The FCA is proposing changes to three key areas of the financial promotion lifecycle: approving and communicating promotions (including a new date stamp for approved promotions and a new competence and expertise requirement for firms); lifetime of the promotion (including an ongoing monitoring requirement for firms approving promotions and consumer journey); and preliminary assessment of suitability for ‘Non‑Mass Market Investments’. 

The FCA’s draft rules also proposed restrictions on the marketing of cryptoassets, in preparation for the government bringing the promotion of these high-risk investments under the regulator's remit. 

Once this happens, the FCA said it plans to categorise qualifying cryptoassets as ‘Restricted Mass Market Investments’, meaning consumers would only be able to respond to cryptoasset financial promotions if they are classed as restricted, high net worth or sophisticated investors. 

Firms issuing such promotions would have to adhere to FCA rules, such as the requirement to be clear, fair and not misleading.

The FCA is proposing to require that all financial promotions for ‘Restricted Mass Market Investments’ and ‘Non‑Mass Market Investments’ contain a risk warning which says: "Don’t invest unless you’re prepared to lose all your money invested. This is a high‑risk investment. You could lose all the money you invest and are unlikely to be protected if something goes wrong. Take 2min to learn more."

2) Appropriateness tests

The FCA said consumer research has found that too many consumers are investing in high‑risk products that do not match their risk tolerance and are unlikely to meet their investment needs.

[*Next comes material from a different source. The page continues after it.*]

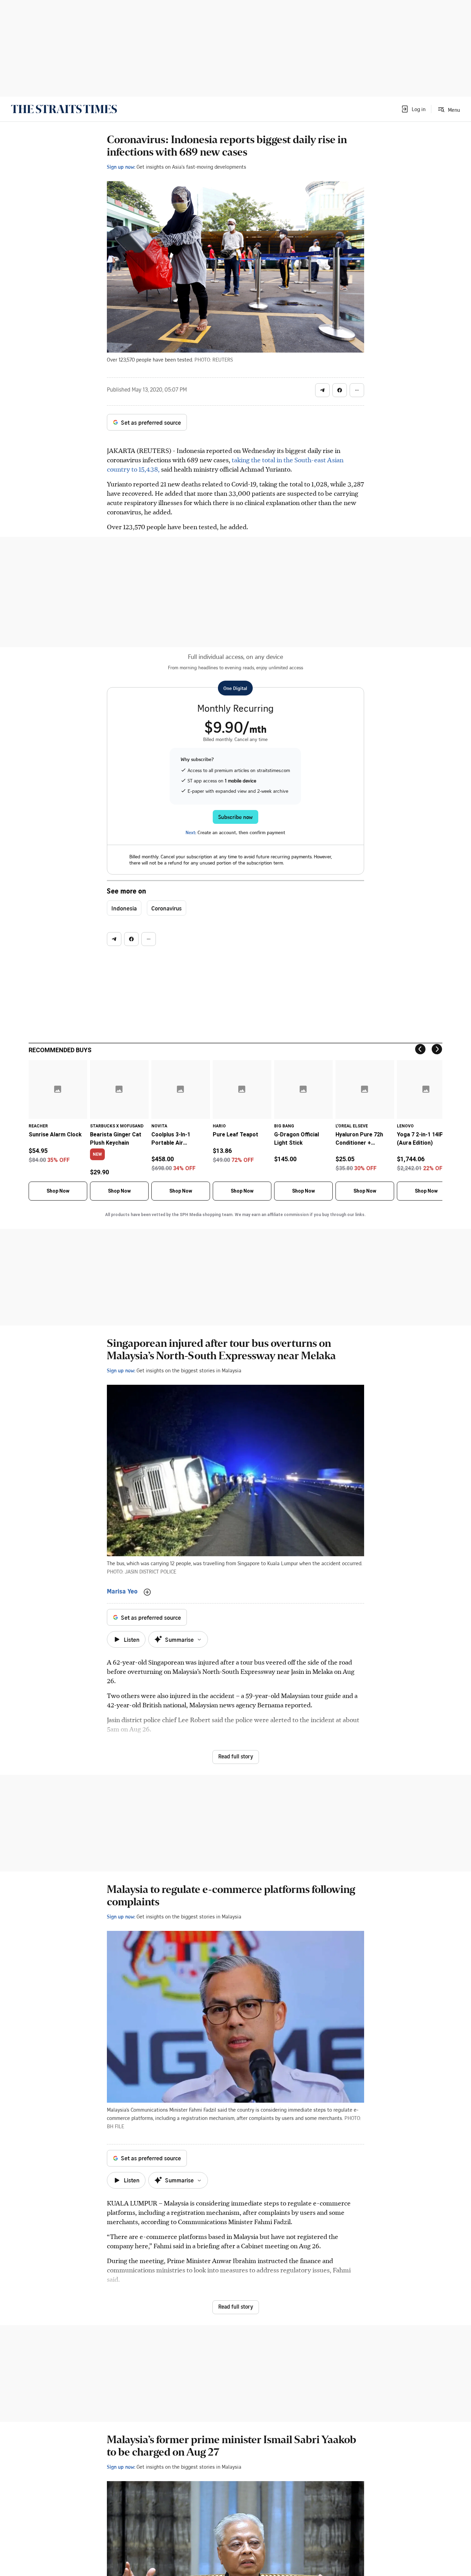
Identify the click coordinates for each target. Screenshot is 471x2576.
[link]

Under the FCA's appropriateness regime firms are required to gather information on an investor’s knowledge and experience in the relevant investment field and then assess the appropriateness of the investment for a consumer before they can respond.

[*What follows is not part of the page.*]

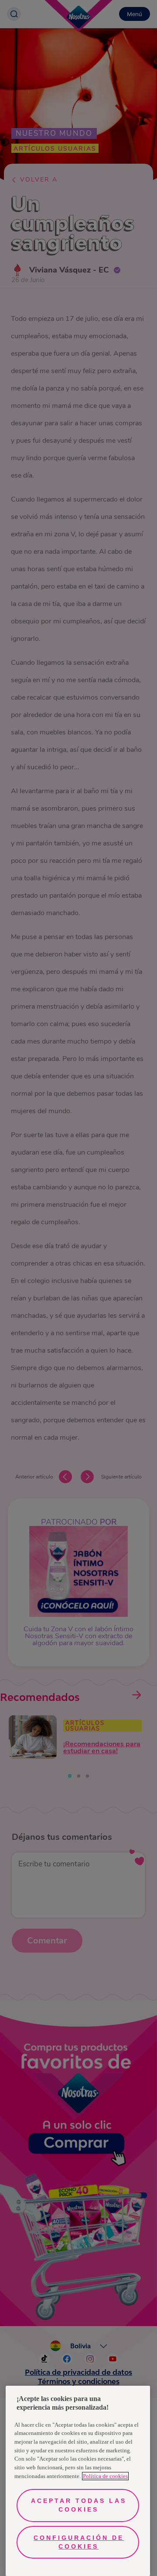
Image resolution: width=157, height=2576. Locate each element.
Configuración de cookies (79, 2542)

The FCA said its appropriateness requirements are now often met through an interactive set of questions put to the consumer online, without any human involvement from the firm.

In order to strengthen the tests, the regulator proposes to introduce guidance on the types of questions to be covered.

Firms will need to create robust and effective assessments that consider the features and risks of the investments they offer, which may include matters that are not covered in the guidance.

The FCA also proposed to introduce a rule that where an investment is assessed as being inappropriate for a consumer, the firm cannot re‑assess the appropriateness of that investment for the same client for at least 24 hours. 

The FCA said this proposal will help investors who are motivated by social or emotional factors when investing, by making sure they take time to consider their choice and understand the risks of the investment before proceeding. 

As part of this requirement, the FCA is also proposing to introduce a rule that the questions firms ask must be different each time a consumer is subject to the assessment. 

Furthermore, in order to avoid coaching, consumers should only be told the broad areas that caused the investment to be assessed as inappropriate rather than the specific questions.

3) Record keeping

To help the FCA monitor the impact of these changes, it is proposing that firms should record data to demonstrate the effect of the proposals. 

This includes data on whether consumers proceed to access the investment after each intervention, whether consumers click the link in the risk warnings and the outcomes of appropriateness assessments and client categorisation.

As with other information and records firms hold, the City watchdog said it expects firms to have the ability to provide this information to the FCA if requested.

These record keeping requirements will be used alongside total transactions with retail consumers which firms will record already. 

However, the FCA said it welcomes views as to what specific metrics should be required in the final rules, to ensure that what it requires is useful for assessing policies’ effects over time without being unduly burdensome on firms.

The FCA is inviting feedback on its proposals by March 23, 2022 and said it will consider all feedback before determining its final rules and, subject to the responses received, intends to confirm its final rules in summer 2022.